• _Task description_:
Nothing in the data should be altered when it is repeated in full.

──────── The data

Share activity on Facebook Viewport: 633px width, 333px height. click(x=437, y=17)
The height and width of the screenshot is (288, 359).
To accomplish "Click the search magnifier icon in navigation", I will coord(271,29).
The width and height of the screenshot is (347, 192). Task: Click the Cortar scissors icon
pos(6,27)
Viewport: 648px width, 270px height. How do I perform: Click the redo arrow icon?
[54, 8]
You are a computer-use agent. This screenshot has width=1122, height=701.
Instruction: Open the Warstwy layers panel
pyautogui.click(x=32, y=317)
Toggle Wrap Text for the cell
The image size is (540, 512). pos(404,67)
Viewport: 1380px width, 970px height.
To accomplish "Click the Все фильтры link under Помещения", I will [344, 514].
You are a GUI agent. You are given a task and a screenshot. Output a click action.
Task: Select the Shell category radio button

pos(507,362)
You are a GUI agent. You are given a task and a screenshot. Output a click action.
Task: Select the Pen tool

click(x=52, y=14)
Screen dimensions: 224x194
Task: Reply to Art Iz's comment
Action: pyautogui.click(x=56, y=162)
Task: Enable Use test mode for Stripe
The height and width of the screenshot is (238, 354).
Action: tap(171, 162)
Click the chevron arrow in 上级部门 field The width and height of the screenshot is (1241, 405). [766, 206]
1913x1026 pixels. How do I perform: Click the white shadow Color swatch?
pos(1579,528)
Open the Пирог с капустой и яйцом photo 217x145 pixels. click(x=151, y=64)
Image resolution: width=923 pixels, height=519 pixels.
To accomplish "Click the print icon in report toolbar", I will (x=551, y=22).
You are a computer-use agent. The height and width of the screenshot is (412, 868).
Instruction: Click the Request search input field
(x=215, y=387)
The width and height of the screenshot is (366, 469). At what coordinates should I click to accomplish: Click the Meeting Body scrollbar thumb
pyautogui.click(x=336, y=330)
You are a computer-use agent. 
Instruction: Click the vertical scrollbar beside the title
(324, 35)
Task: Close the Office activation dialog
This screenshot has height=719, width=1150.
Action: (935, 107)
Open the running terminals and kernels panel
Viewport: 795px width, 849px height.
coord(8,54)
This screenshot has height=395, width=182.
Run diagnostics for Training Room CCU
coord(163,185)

────────────────

• _Written answer_:
Share activity on Facebook Viewport: 633px width, 333px height. click(x=437, y=17)
The height and width of the screenshot is (288, 359).
To accomplish "Click the search magnifier icon in navigation", I will coord(271,29).
The width and height of the screenshot is (347, 192). Task: Click the Cortar scissors icon
pos(6,27)
Viewport: 648px width, 270px height. How do I perform: Click the redo arrow icon?
[54, 8]
You are a computer-use agent. This screenshot has width=1122, height=701.
Instruction: Open the Warstwy layers panel
pyautogui.click(x=32, y=317)
Toggle Wrap Text for the cell
The image size is (540, 512). pos(404,67)
Viewport: 1380px width, 970px height.
To accomplish "Click the Все фильтры link under Помещения", I will [344, 514].
You are a GUI agent. You are given a task and a screenshot. Output a click action.
Task: Select the Shell category radio button

pos(507,362)
You are a GUI agent. You are given a task and a screenshot. Output a click action.
Task: Select the Pen tool

click(x=52, y=14)
Screen dimensions: 224x194
Task: Reply to Art Iz's comment
Action: pyautogui.click(x=56, y=162)
Task: Enable Use test mode for Stripe
The height and width of the screenshot is (238, 354).
Action: tap(171, 162)
Click the chevron arrow in 上级部门 field The width and height of the screenshot is (1241, 405). [766, 206]
1913x1026 pixels. How do I perform: Click the white shadow Color swatch?
pos(1579,528)
Open the Пирог с капустой и яйцом photo 217x145 pixels. click(x=151, y=64)
Image resolution: width=923 pixels, height=519 pixels.
To accomplish "Click the print icon in report toolbar", I will (x=551, y=22).
You are a computer-use agent. The height and width of the screenshot is (412, 868).
Instruction: Click the Request search input field
(x=215, y=387)
The width and height of the screenshot is (366, 469). At what coordinates should I click to accomplish: Click the Meeting Body scrollbar thumb
pyautogui.click(x=336, y=330)
You are a computer-use agent. 
Instruction: Click the vertical scrollbar beside the title
(324, 35)
Task: Close the Office activation dialog
This screenshot has height=719, width=1150.
Action: (935, 107)
Open the running terminals and kernels panel
Viewport: 795px width, 849px height.
coord(8,54)
This screenshot has height=395, width=182.
Run diagnostics for Training Room CCU
coord(163,185)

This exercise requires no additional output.